▶ **Passage**:
▶
A framework for data processing in supply chains with modular tasks
,
Sep 20, 2024
.
5 minutes to read
Introduction
Supply chains generate vast amounts of data from diverse sources such as suppliers, customers, logistics providers, and internal systems. Often, this data is unstructured, coming in the form of emails or PDF documents. There is no “source of truth” in the supply chain. So companies face the challenge of connecting disconnected systems to get a clear view of their function.
At Loop, we use our AI to resolve supply chain data differences. Whether it’s from different taxonomies and terminologies or different sources across the logistics industry. A core piece that allows us to resolve these differences is the atomic task system.
Atomic task system
The atomic task framework is a system with the goal of breaking down the overall goal into smaller, manageable atomic tasks. Each atomic task focuses on extracting or normalizing a specific piece of information. A task is a simple piece of work that can be performed, whether it be extracting the carrier name off of an invoice, or normalizing that carrier name to its entity representation. Here at Loop, our atomic task system is built internally with the core philosophy that we can design tasks to suit the supply chain domain. This means some of the simpler tasks can be completed by individuals without much domain knowledge, while the more difficult tasks leverage Loop’s competitive advantage and are completed exclusively by domain experts. The atomic task system is designed to be flexible, tasks can be dependent on other tasks, and we can craft tasks as granular as we’d like.
Each task can be completed by humans or AI models. With each new task we design and roll out, it is initially completed by humans with high domain expertise, and once enough training data has been collected, we build multiple machine learning models to mimic humans (more on this in a subsequent blog post). We utilize the consensus mechanism to ensure that all tasks are performed with a high level of accuracy. This means every task is only considered complete if multiple instances, human or machine, come to the same answer. By utilizing the wisdom of the crowds approach, we can ensure any bias for a single method is mitigated.
Designing atomic tasks
Despite the atomic task system being a pillar of Loop’s product and operational efficiency, without good task design it is less effective. Empirically, we have found that machine learning models are actually more flexible than humans, with enough data, they can perform almost any task. However, designing tasks that are completable by humans require a different set of requirements. It is a lot more difficult to come to consensus with more complex tasks and requires significantly more human training. As such, we have chosen to break down tasks into two separate types – those that are more granular and easier to solve by humans without much context, and those that require high context and are more complex in nature. Models and domain experts can solve these more complex tasks, and if needed, each complex task can be broken down into smaller, simple tasks. This allows domain experts to resolve complex tasks more quickly without sacrificing accuracy where non-domain experts can complete the simpler tasks.
Additionally, our approach to task design has evolved from extracting specific fields to a more tree-like structure of extraction. For example, we used to extract different reference numbers as separate atomic tasks: one for invoice number, one for PO number, etc. However, oftentimes the invoice number was ambiguous or carrier-specific. Instead, we broke it down into three tasks:
extract all reference numbers from the page
find the associated keys for each reference number
classify each of those into one of four types of reference numbers.
Each task becomes easier to complete, and the additional reference numbers help to provide additional data to downstream tasks like linking artifacts together.
Atomic tasks in action: extraction and normalization
At Loop, two of our core problems we aim to solve are extraction and normalization.
◀
▶ **Given request A**: In the atomic task article, when is a task considered complete?
▶ **Given request B**: Condense the paragraph of the atomic task article that begins "Each task can be completed by humans or AI models" into a bulleted list that keeps its main facts.
▶ **Given request C**: Reproduce the atomic task article word for word, starting with "Additionally, our approach" and going on through "linking artifacts together.".
None of the material after this sentence is needed for the tasks.

▶ **Given entries**:
▶
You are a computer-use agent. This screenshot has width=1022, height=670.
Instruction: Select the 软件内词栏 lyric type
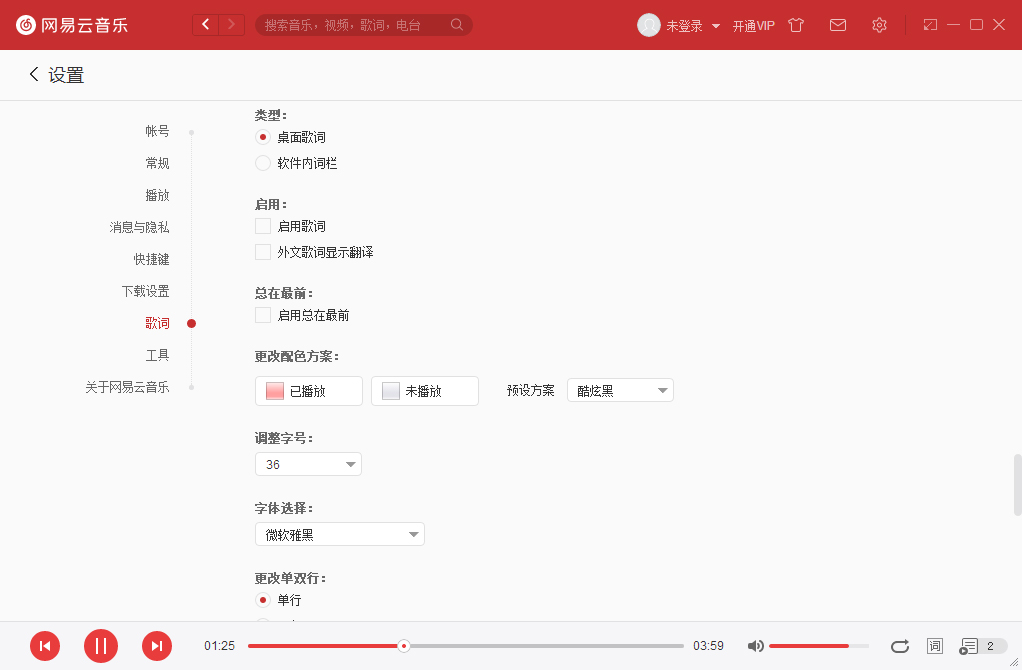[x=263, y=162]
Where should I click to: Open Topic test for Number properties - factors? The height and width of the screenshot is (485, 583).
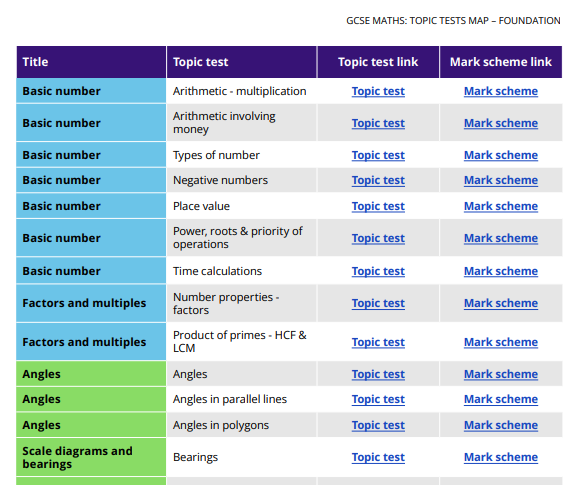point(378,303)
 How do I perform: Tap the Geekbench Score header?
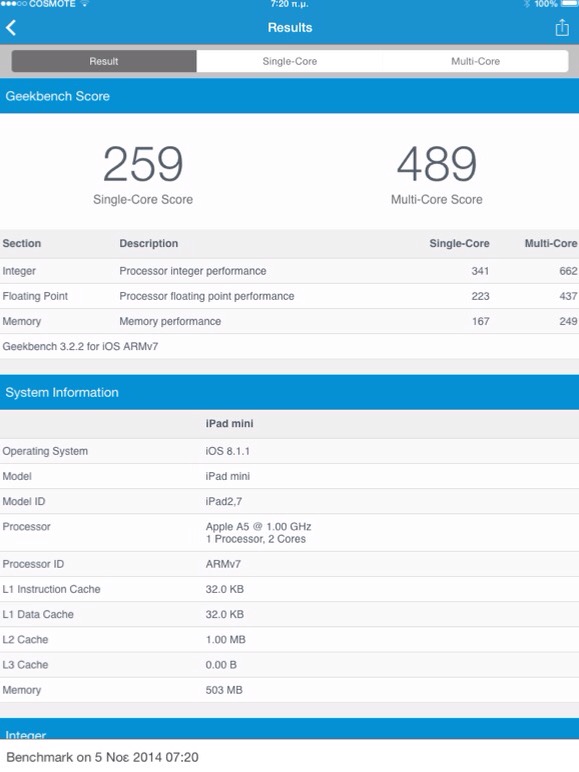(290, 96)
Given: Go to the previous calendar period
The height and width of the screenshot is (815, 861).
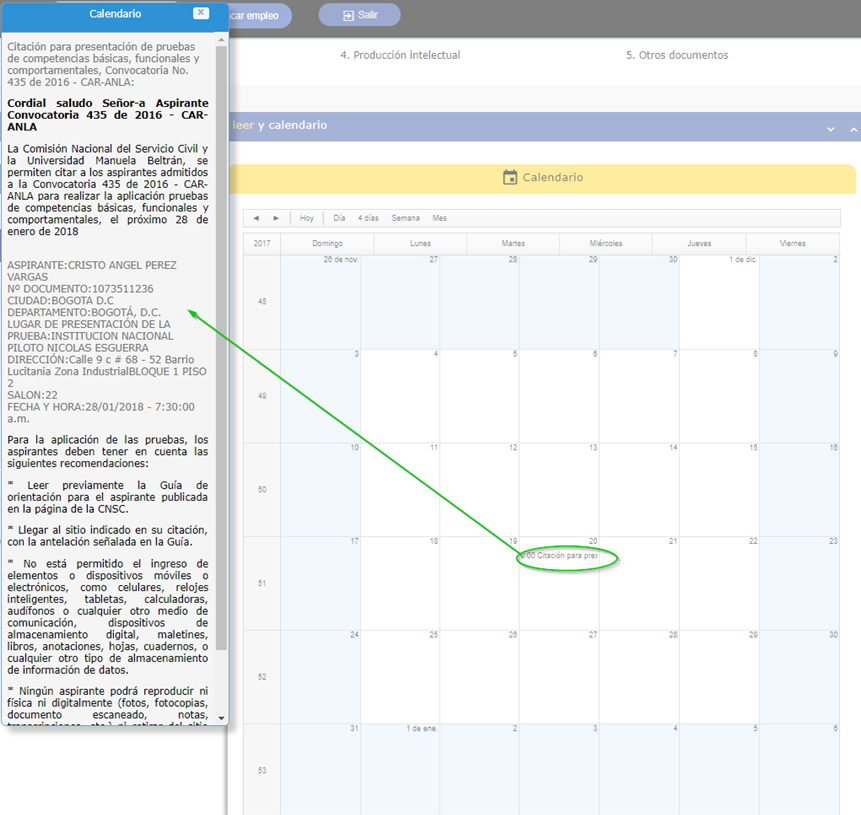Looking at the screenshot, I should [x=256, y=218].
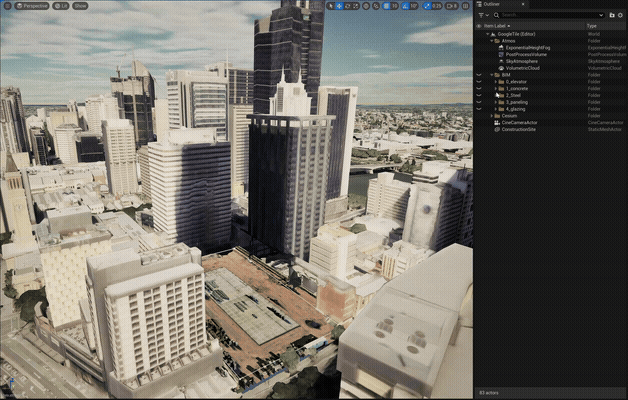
◀
▶
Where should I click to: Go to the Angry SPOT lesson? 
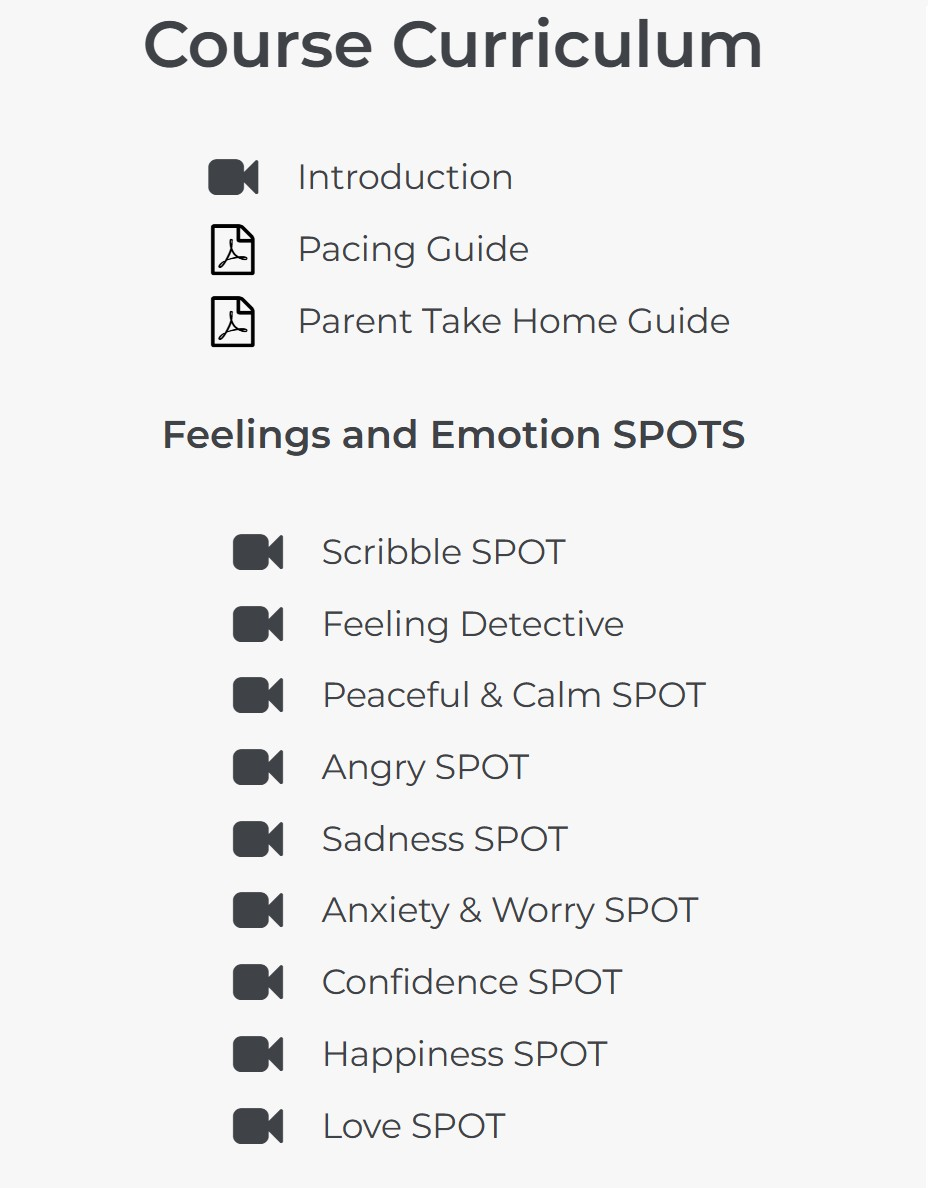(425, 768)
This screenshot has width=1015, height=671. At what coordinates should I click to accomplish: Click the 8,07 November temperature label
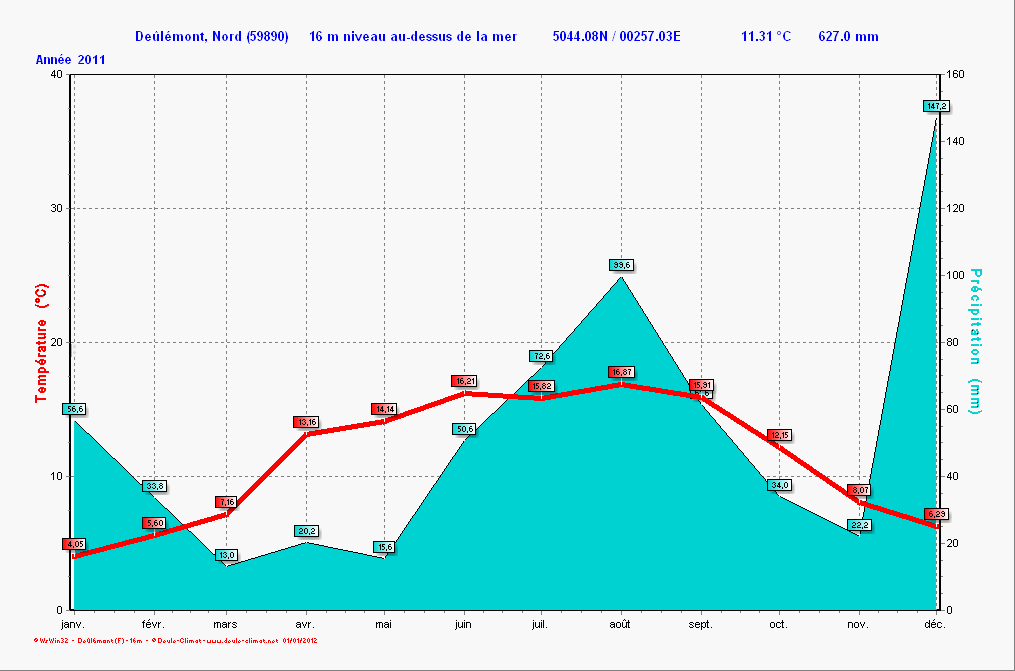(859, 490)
◀
▶
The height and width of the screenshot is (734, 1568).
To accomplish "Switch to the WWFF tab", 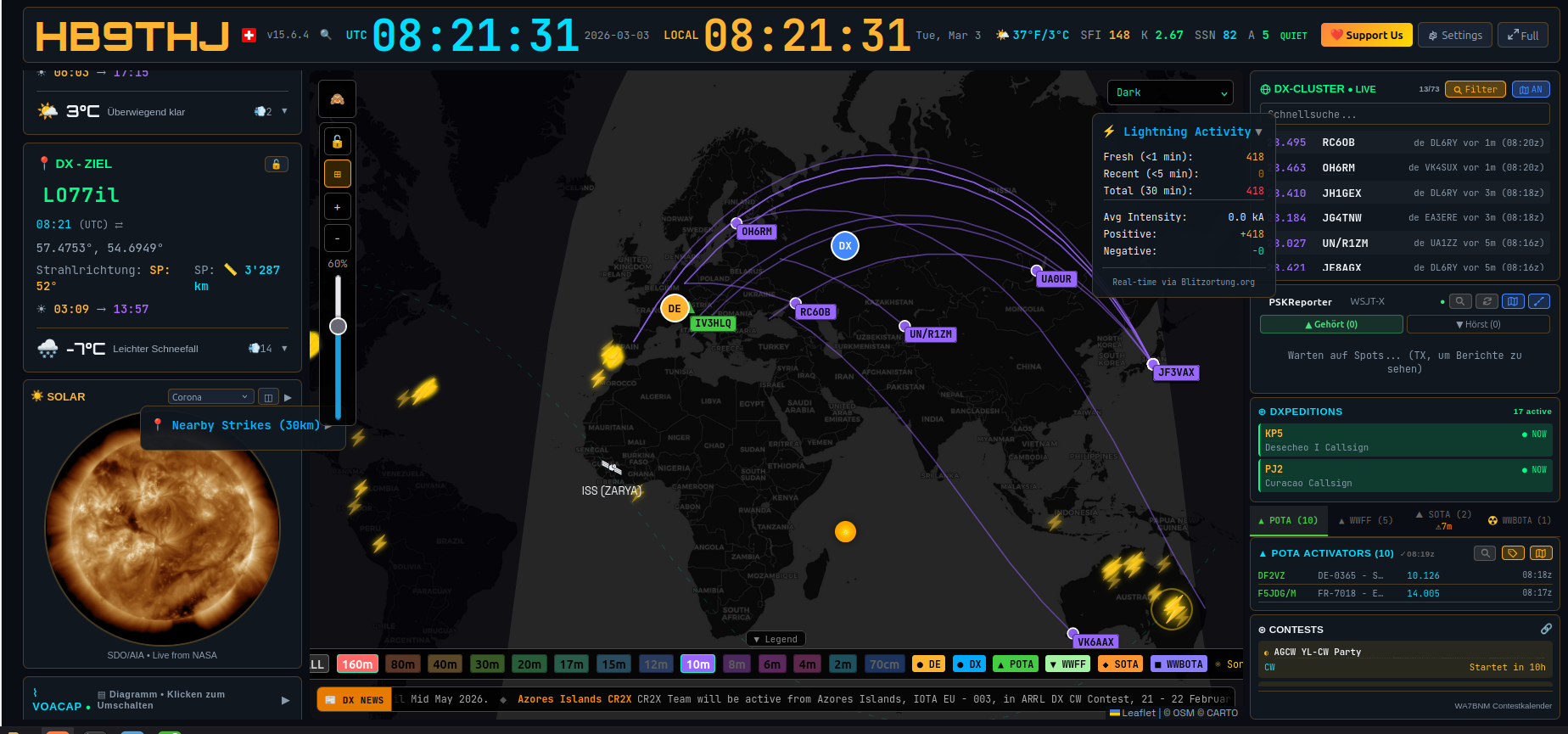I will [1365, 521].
◀
▶ **Task response A**: A task is considered complete only if multiple instances, human or machine, come to the same answer.

▶ **Task response B**:
- Any task can be completed by humans or AI models.
- Each new task is first completed by humans with high domain expertise.
- Once enough training data has been collected, multiple machine learning models are built to mimic the humans.
- A consensus mechanism keeps accuracy high: a task counts as complete only if multiple instances, human or machine, reach the same answer.
- This wisdom-of-the-crowds approach mitigates bias from any single method.

▶ **Task response C**:
Additionally, our approach to task design has evolved from extracting specific fields to a more tree-like structure of extraction. For example, we used to extract different reference numbers as separate atomic tasks: one for invoice number, one for PO number, etc. However, oftentimes the invoice number was ambiguous or carrier-specific. Instead, we broke it down into three tasks:
extract all reference numbers from the page
find the associated keys for each reference number
classify each of those into one of four types of reference numbers.
Each task becomes easier to complete, and the additional reference numbers help to provide additional data to downstream tasks like linking artifacts together.